The Mausoleum of Lovers comprises Guibert’s journals, kept from 1976–1991. Functioning as an atelier, it forecasts the writing of a novel, which does not materialize as such; the journal itself — a mausoleum of lovers — comes to take its place. The sensual exigencies and untempered forms of address in this epistolary work, often compared to Barthes’ A Lover’s Discourse, use the letter and the photograph in a work that hovers between forms, in anticipation of its own disintegration.
Hervé Guibert (1955–1991) was a French writer and photographer. A critic for Le Monde, he was the author of some thirty books, most notably To the Friend Who Did Not Save My Life, which presents an intimate portrait of Michel Foucault and played a significant role in changing public attitudes in France towards AIDS.
The (self-)translating author of more than twenty books, Nathanaël writes in English or in French. Recent works include The Middle Notebookes (2015), Asclepias: The Milkweeds (2015), Sotto l’immagine (2014) and Sisyphus, Outdone, Theatres of the Catastrophal (2012). Extrinsic translations include works by Danielle Collobert, Édouard Glissant, Catherine Mavrikakis, and Hilda Hilst (the latter in collaboration with Rachel Gontijo Araújo). Nathanaël has also translated texts by several poets from the Americas into French, including John Keene, Trish Salah, Rachel Gontijo Araújo, and Reginald Gibbons. The recipient of the Prix Alain Grandbois for …s’arrête? Je (2008), Nathanaël’s translation of The Mausoleum of Lovers by Hervé Guibert has been recognized by fellowships from the PEN American Center and the Centre National du Livre de France. Nathanaël lives in Chicago.

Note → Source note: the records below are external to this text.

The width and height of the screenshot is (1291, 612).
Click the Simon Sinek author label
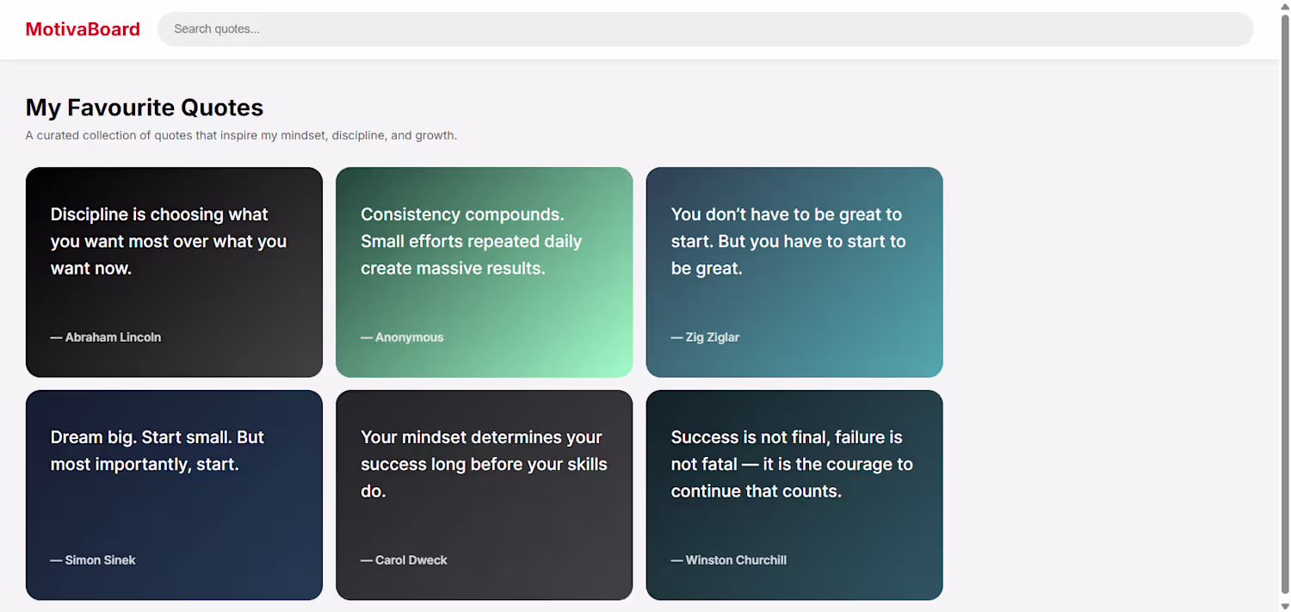coord(93,560)
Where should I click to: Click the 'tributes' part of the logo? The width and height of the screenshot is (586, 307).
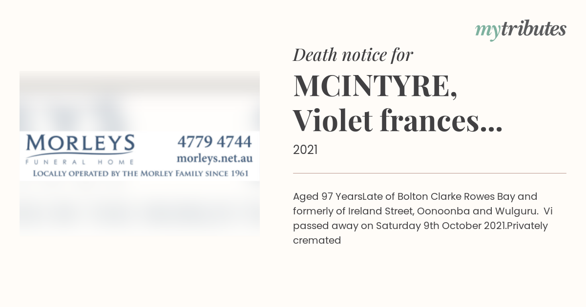tap(534, 29)
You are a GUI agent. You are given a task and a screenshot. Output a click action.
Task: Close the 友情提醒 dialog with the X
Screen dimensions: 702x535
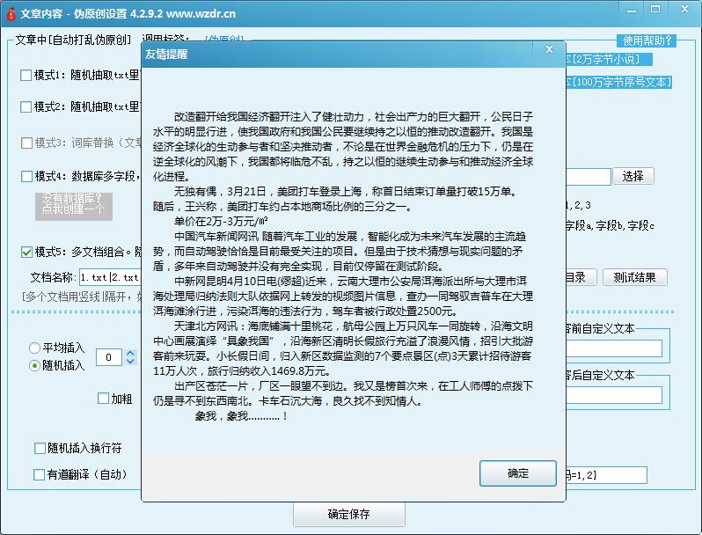549,51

Born in 1958, Wayne Koestenbaum attended Harvard University and received an MA in creative writing from Johns Hopkins University and a PhD from Princeton University. Koestenbaum is a poet and a cultural critic, he is widely known for his books on Jackie Kennedy and opera: Jackie Under My Skin: Interpreting an Icon (FSG, 1995) and The Queen’s Throat: Opera, Homosexuality and the Mystery of Desire (Poseidon Books, 1993), which was nominated for a National Book Critics Circle Award. He has also published several novels, including Humiliation (Picador, 2011) and Hotel Theory (Soft Skull Press, 2007). Wayne Koestenbaum received a Whiting Writer’s Award in 1994 and taught in Yale’s English department from 1988 to 1996. He has taught painting at the Yale School of Art since 2003 and lives in New York City where he is a Distinguished Professor of English at the CUNY Graduate Center.